| Problem requirements |
Please copy the lines below word for word, starting at the line that contains "Viewport: 997px width, 452px height." and ending after the line that contains "[1139, 494]".
=== Entries supplied ===
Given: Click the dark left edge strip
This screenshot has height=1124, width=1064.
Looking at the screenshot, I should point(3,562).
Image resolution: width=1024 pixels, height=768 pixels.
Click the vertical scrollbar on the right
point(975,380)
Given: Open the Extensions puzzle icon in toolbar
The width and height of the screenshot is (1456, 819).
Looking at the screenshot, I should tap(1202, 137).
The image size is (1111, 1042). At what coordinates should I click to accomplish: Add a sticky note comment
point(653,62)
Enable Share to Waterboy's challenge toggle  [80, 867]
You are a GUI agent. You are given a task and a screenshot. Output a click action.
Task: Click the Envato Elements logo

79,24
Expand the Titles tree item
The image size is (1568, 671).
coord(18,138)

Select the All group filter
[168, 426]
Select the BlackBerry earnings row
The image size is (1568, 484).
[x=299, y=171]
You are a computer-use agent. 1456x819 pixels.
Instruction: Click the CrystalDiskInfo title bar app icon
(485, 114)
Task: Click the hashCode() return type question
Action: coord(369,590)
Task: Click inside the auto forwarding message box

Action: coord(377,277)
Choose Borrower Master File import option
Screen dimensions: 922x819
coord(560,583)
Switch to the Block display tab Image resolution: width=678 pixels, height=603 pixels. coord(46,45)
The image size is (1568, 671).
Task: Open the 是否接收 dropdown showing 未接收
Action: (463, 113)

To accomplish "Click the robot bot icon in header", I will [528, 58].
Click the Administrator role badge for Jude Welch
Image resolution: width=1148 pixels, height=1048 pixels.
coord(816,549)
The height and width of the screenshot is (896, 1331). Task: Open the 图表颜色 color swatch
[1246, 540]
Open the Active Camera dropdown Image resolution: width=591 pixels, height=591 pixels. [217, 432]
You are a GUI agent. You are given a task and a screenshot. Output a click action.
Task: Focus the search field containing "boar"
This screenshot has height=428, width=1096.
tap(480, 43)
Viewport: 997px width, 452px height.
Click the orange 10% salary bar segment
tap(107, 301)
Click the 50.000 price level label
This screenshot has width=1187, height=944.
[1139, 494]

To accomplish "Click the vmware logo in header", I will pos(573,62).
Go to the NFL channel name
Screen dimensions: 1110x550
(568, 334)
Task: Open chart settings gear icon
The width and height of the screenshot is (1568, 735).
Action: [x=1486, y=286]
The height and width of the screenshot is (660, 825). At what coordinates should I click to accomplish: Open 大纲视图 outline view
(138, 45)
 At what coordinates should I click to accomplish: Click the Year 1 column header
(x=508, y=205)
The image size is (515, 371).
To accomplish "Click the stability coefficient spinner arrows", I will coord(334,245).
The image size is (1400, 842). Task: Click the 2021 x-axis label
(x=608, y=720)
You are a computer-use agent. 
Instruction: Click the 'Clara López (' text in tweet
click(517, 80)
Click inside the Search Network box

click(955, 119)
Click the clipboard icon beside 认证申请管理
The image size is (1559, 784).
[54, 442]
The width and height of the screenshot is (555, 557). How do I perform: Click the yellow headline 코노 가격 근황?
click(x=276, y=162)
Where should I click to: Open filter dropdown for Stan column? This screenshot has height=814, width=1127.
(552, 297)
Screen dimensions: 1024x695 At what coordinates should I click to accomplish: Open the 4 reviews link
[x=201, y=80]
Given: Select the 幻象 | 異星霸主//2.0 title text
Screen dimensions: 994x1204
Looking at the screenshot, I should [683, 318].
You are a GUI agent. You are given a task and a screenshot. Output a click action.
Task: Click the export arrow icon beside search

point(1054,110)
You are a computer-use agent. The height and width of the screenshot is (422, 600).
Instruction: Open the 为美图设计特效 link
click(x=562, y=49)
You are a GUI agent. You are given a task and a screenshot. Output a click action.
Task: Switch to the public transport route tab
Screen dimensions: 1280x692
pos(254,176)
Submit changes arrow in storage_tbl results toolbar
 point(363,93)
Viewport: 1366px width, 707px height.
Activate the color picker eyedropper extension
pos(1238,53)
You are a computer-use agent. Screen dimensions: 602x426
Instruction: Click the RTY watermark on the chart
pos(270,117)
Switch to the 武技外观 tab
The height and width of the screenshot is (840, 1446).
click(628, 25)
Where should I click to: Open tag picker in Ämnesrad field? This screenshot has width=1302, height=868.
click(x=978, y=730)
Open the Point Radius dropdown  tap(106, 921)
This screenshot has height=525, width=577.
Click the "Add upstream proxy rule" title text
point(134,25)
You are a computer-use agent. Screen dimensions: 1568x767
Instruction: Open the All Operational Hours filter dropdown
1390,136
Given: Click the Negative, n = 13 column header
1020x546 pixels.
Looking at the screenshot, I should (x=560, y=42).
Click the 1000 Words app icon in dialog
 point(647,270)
===
| Written response |
Viewport: 997px width, 452px height.
Click the orange 10% salary bar segment
tap(107, 301)
Click the 50.000 price level label
This screenshot has width=1187, height=944.
[1139, 494]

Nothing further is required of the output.